## WORK TASK A
From the abstract on domesticating indigenous fruit trees, reproduce the stretch from "A new domestication" through "fruits and products." word for word.
## WORK TASK B
Render this sentence from the fruit tree abstract in Spanish: "The Miombo woodlands are known to have over 75 indigenous fruit trees (IFTs), which bear edible fruits."

## EXERCISE TEXT
━━━━━━━━━━━━━━━━

|Authors: ||F.K. Akinnifesi, F.R. Kwesiga, J. Mhango, A. Mkonda, T. Chilanga, R. Swai|
Most countries in Southern Africa are experiencing acute malnutrition, food insecurity, and low income among the rural and peri-urban population, and these culminate in deforestation and loss of biodiversity.
The Miombo woodlands are known to have over 75 indigenous fruit trees (IFTs), which bear edible fruits.
The fruits are rich in minerals and vitamins, sold for cash income and constitute important food sources during famines and or emergencies.
This paper provides an overview of some efforts to domesticate the IFTs identified by farmers and users as priority species, as an important step to provide opportunities for resource-poor farmers to cultivate and generate income from sale of fresh and processed products, and to conserve the genetic potential of these species.
The approach used involves four basic steps: 1) identification of priority species by communities and other users, 2) participatory selection of superior trees and naming them in situ, 3) propagation and cultivation of trees as fruit orchards, and 4) dissemination and adoption. Uapaca kirkiana, Parinari curatellifolia, Strychnos cocculoides and Sclerocarya birrea have been identified by farmers and stakeholders as priority species for domestication in the southern Africa region.
Germplasm of Uapaca and Sclerocarya were collected, exchanged among countries, and tested in multilocational provenance trials.
Over 5000 farmers in four countries are involved in on-farm testing of IFTs in the field and homesteads.
A new domestication strategy is developed for the participatory domestication of Uapaca kirkiana, using the rapid clonal selection approach.
A strong network of stakeholders and farmers has shown strong enthusiasm, commitment, and participation in the domestication of IFTs.
Creation of an enabling environment through policy reforms and market development will be essential to achieve socio-economic empowerment of the resource poor farmers in the region through domestication, utilization and commercialization of fruits and products.
There is need for product development research, private sector involvement and strong policy support, in order to have tangible impact.

━━━━━━━━━━━━━━━━

## DATA BLOCK
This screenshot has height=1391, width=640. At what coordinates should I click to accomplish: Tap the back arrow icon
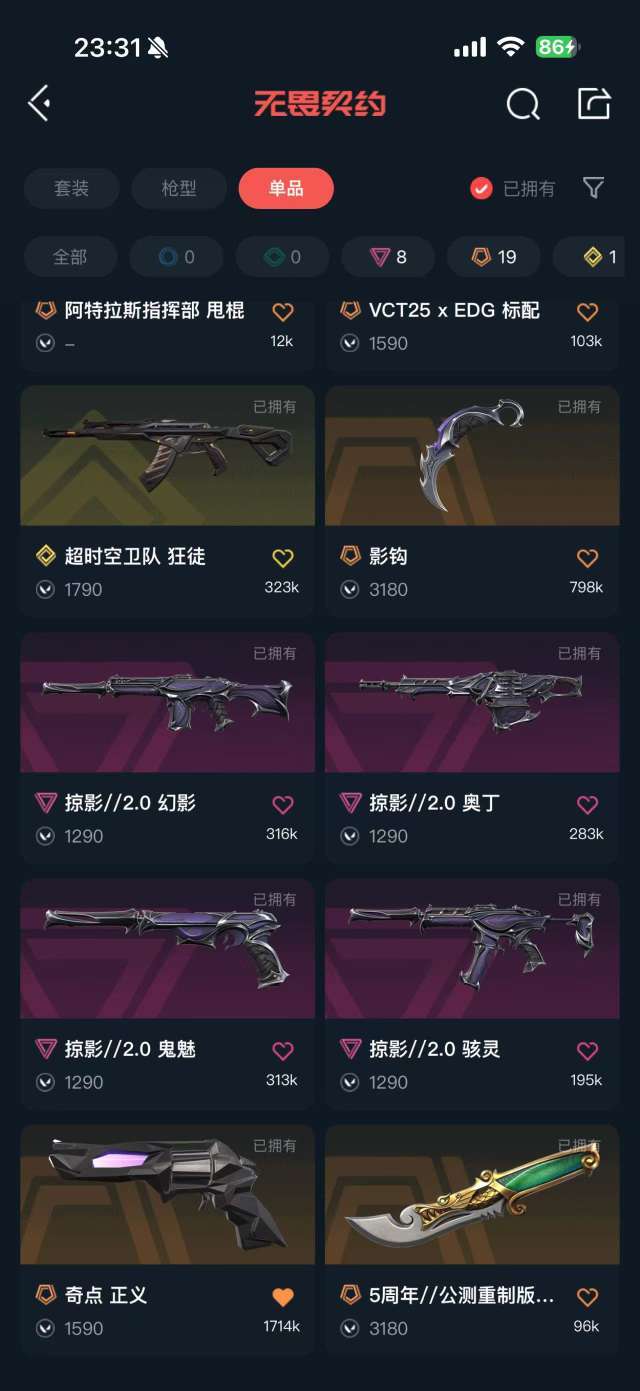point(39,103)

━━━━━━━━━━━━━━━━

## EXPECTED ANSWER A
A new domestication strategy is developed for the participatory domestication of Uapaca kirkiana, using the rapid clonal selection approach.
A strong network of stakeholders and farmers has shown strong enthusiasm, commitment, and participation in the domestication of IFTs.
Creation of an enabling environment through policy reforms and market development will be essential to achieve socio-economic empowerment of the resource poor farmers in the region through domestication, utilization and commercialization of fruits and products.

## EXPECTED ANSWER B
Se sabe que los bosques de Miombo tienen más de 75 árboles frutales autóctonos (IFT), que dan frutos comestibles.